In the realm of CPU-based inference, Intel said the Xeon 6900P series provides a leap in performance not only over the previous generation but also AMD’s fourth-gen EPYC processors, which debuted in 2022 and will soon be succeeded by a new set of CPUs, code-named “Turin” and powered by the rival’s Zen 5 architecture.
For example, when it came to a 7-billion-parameter Llama 2 chatbot, Intel’s 96-core Xeon 6972P is over three times faster than AMD’s 96-core EPYC 9654 and 128 percent faster than its 64-core Xeon 8952+ from the last generation, according to tests run by Intel.
Intel also showed that the new 64-core Xeon has a greater edge over AMD’s same CPU with an 8-billion-parameter Llama 3 chatbot—four times faster—while maintaining a similar boost with the smaller, older AI model over its last-gen Xeon part.
These two tests were based on chat-based interactions with large language models (LLMs), which means that the defined output and input were limited to only 128 tokens each. Tokens typically represent words, characters or combinations of words and punctuation.
When these chips were tested against the same Llama models for summarization, which involved a 1,024-token input and an 128-token output, Intel’s new 96-core processor still showed major gains over the two other chips, according to the company.
Intel’s 96-core Xeon was also significantly faster with the BERT-large language processing model, the DLRM recommendation model and ResNet50 image classification model.
Singhal said Intel performed these tests using its new 96-core Xeon CPU instead of its flagship 128-core part because the underlying frameworks of these models have been optimized for a lower core count.
The company thinks its 6900P series can usurp AMD’s upcoming EPYC Turin processors in CPU-based inferencing for LLMs.
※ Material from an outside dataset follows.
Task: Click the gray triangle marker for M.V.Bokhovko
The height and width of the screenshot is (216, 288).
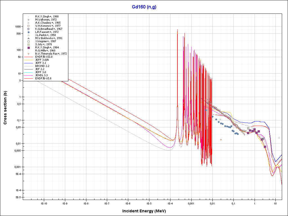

Based on public performance claims released by AMD earlier this year, Intel said its new 128-core Xeon 6980P is 34 percent faster for LLM summarization, 2.15 times faster for an LLM chatbot and 18 percent faster for LLM translation in comparison to its rival’s 128-core flagship CPU that will arrive later this year.
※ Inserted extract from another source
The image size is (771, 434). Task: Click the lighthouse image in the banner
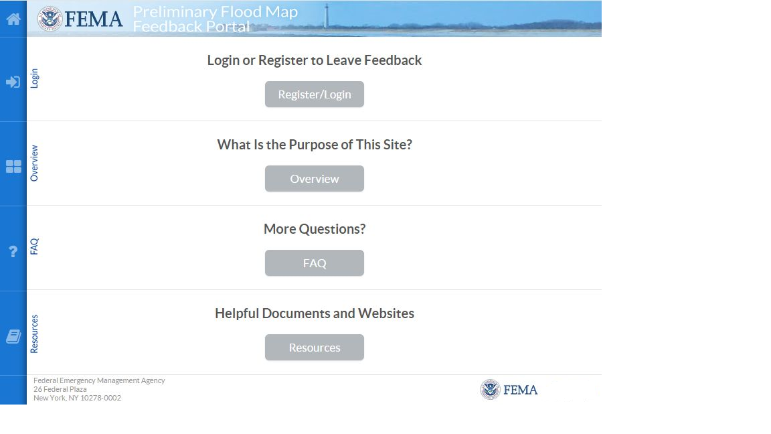click(x=326, y=16)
“Our performance cores are uniquely architected to deliver significant performance leads in critical growth spaces like AI and HPC and databases, while also delivering lower power consumption so our customers can scale without impacting their power constraints,” said Tabrah, the head of Intel’s Xeon business.
Intel also highlighted the performance advantages of its 6900P series for vector databases, which play an important role in retrieval-augmented generation (RAG), a method for retrieving information from existing data sets using generative AI models.
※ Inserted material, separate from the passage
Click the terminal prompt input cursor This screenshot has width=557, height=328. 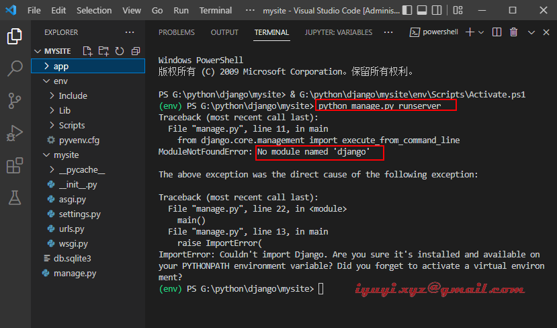click(321, 288)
Thanks to Intel’s Scalable Vector Search software library, the 96-core Xeon 6972P is 84 percent and 2.71 times faster when indexing databases with 100 million vectors and 45 million vectors, respectively, compared to AMD’s fourth-gen, 96-core 9654 CPU, according to internal tests by the company. It also found that the 96-core Xeon is 2.12 and 7.34 times faster when searching within databases with the same respective vector counts.
Singhal said this can benefit systems accelerated by GPUs running RAG applications because Intel believes vector databases for this use case mostly run on the CPU.
Citing server data from research firm IDC, Intel estimates that it likely has the largest footprint of host CPUs within accelerated systems, which represent the industry’s most powerful and are mostly used for training massive AI models.
To help protect its CPU dominance in accelerated systems, Singhal said Intel has worked closely with Nvidia to optimize the 6900P series for the AI chip rival’s MGX and HGX systems as well as upcoming systems using Intel’s Gaudi 3 accelerator chips.
“I think this is a great example of how we're working with the ecosystem to ensure the best overall AI system deployments,” he said.